Sifat abstrak dari jiwa itu menimbulkan keyakinan pada manusia bahwa jiwa dapat hidup langsung., lepas dari tubuh jasmaninya. Tylor berpendirian bahwa meskipun jiwa sedang melayang, hubungannya dengan jasmani tetap terjaga saat manusia tidur atau pingsan. Namun, bila telah mati, jiwa dan jasmani telah berpisah dan tidak memiliki hubungan lagi. Apabila jasmani telah menjadi abu dalam proses pembakaran, jiwa akan merdeka. Semakin banyak kematian, semakin dunia ini dipenuhi oleh jiwa-jiwa itu. Dalam hal ini, jiwa-jiwa tidak lagi disebut sebagai soul, melainkan spirit atau makhluk halus (roh). Kemudian manusia percaya bahwa roh-roh tersebut ada, tinggal, dan juga hidup di sekeliling mereka. Roh memilki wujud transparan sehingga tidak dapat tertangkap oleh pancaindera, diyakini mampu melakukan hal-hal yang tidak bisa dilakukan oleh manusia, menyebabkan roh-roh tersebut mendapat tempat terpenting dalam kehidupan manusia yang kemudian menjadi objek penyembahan dan penghormatan, disertai dengan berbagai upacara berupa doa, sajian atau korban, yang oleh taylor disebut animism.
Kemudian Taylor menerangkan religi itu dengan cara berpikir evolusionisme yaitu animisme merupakan bentuk religi tertua yang pada dasarnya animisme adalah keyakinan kehidupan roh-roh nenek moyang disekitar manusia. Kemudian dalam alam semesta juga dikendalikan oleh jiwa yang ada dibalik gejala dan peristiwa alam. Jiwa alam itu dipersonifikasikan dalam bentuk makhluk yang memiliki kemampuan berpikir, yang disebut dewa-dewa.  Kemudian timbul lagi keyakinan bahwa adanya kerumunan dan susunan dewa-dewa di langit layaknya seperti kerumunan dan susunan manusia di bumi. Pada akhirnya, manusia sadar bahwa dalam sebuah kerumunan pasti ada yang memimpin. Dari situlah berkembang keyakinan akan Tuhan, sebagai tingkatan terakhir munculnya monotheisme.

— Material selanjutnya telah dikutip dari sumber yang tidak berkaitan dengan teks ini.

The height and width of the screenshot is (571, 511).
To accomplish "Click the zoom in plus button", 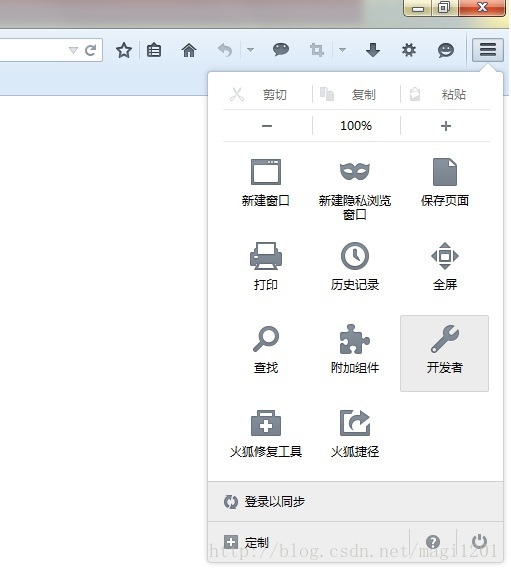I will (x=446, y=126).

Penelitian Tylor mengenal tingkatan evolusi kebudayaan melahirkan konsep survival yaitu unsur-unsur kebudayaan yang tidak dapat mempengaruhi sebuah kebudayaan menjadi kebudayaan teladan, sehingga tidak dapat dimasukan pada tingkat teori evolusi tertentu, namun dapat dijadikan apabila memakai unsur-unsur sisa dari kebudayaan-kebudayaan yang berasal dari tingkat evolusi sebelumnya. Unsur itu sendirilah yang disebut dengan survival, yang akan menjadi alat terpenting bagi penganut evolusionisme dalam menganalisis kebudayaan-kebudayaan dan tidak meningkatkan evolusi dari tiap kebudayaan.

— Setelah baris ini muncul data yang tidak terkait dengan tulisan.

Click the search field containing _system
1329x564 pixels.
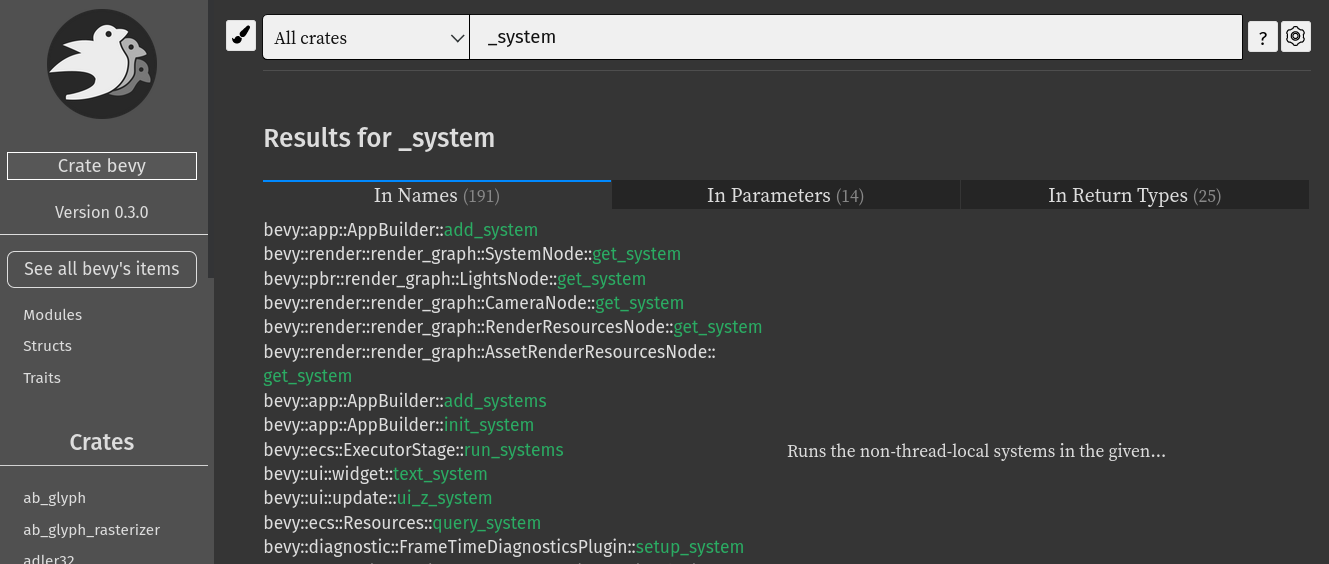click(856, 37)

 TEORI J.G. FRAZER MENGENAI ILMU GAIB DAN RELIGI

    
J.G Frezer (1854-1941) adalah ahli folklore Inggris yang sangat banyak menggunakan bahan etnografi dalam karya-karyanya dan bisa disebut juga pendekar Antropologi. Ia juga bisa dimasukkan dalam golongan para ahli penganut teori evolusi kebudayaan, karena karyanya mengenai asal mula perkembangan jiwa ilmu gaiib dan religi yang juga dibayangkan olehnya sebagai suatu proses yang melalui tingkat-tingkat evolusi yang seragam bagi semua bangsa di dunia. Karyanya yang terpenting adalah “Totemish and Exogami’ (1950) dan “The Golden Bough” (1911-13)

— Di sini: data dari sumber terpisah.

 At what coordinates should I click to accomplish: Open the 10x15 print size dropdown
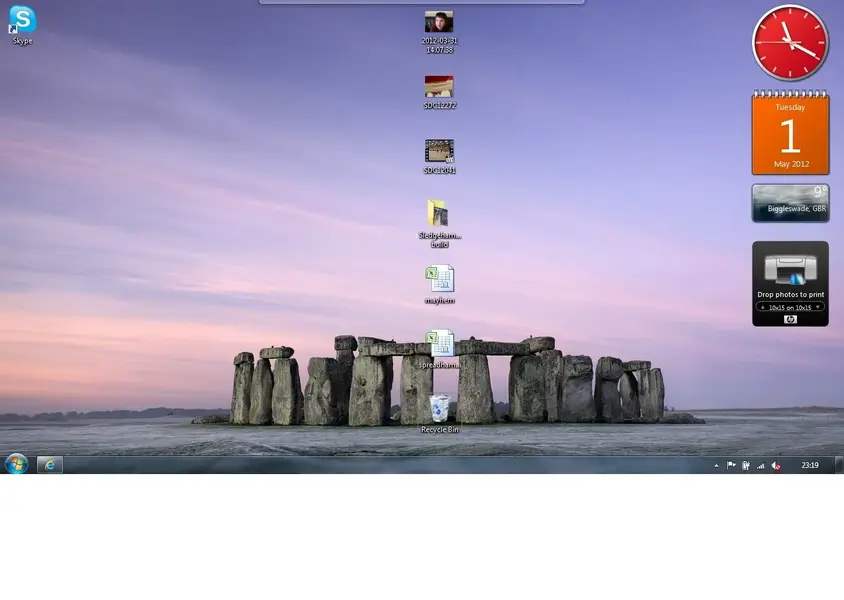coord(790,307)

Teori Frazer mengenai asal mula ilmu gaib dan religi itu dapaat diringkas sebagai berikut : Manusia memecahkan soal-soal hidupnya dengan akal dan sistem pengetahuannya, tetapi akal dan sistem pengetahuan itu ada batasnya. Makin terbelakang kebudayaan manusia, makin sempit lingkaran batas akalnya. Soal-soal hidup yang tidak dapat dipecahkan dengan akal dipecahkannya dengan , ilmu gaib. Menurut Frazer, magic adalah semua tindakan manusia (atau absensi dari tindakan) untuk mencapai suatu maksud melalui kekuatan-kekuatan yang ada di dalam alam, serta seluruh komplex yang ada di belakangnya. Manusia mula-mula hanya mempergunakan ilmu gaib untuk memecahkan soal-soal hidupnya yang diluar kemampuan dan pengetahuan akalnya. Pada waktu itu religi belum ada dalam kebuadayaan manusia. Lambat laun terbukti bahwa banyak dari tindakan magic itu tadi tidak ada hasilnya, maka mulailah mereka yakin bahwa alam didiami oleh makhluk-makhluk halus yang lebih berkuasa padanya. Lalu mulailah mereka menjalin hubungan dengan makhluk-makhluk halus tersebut. Dengan demikian timbulah religi.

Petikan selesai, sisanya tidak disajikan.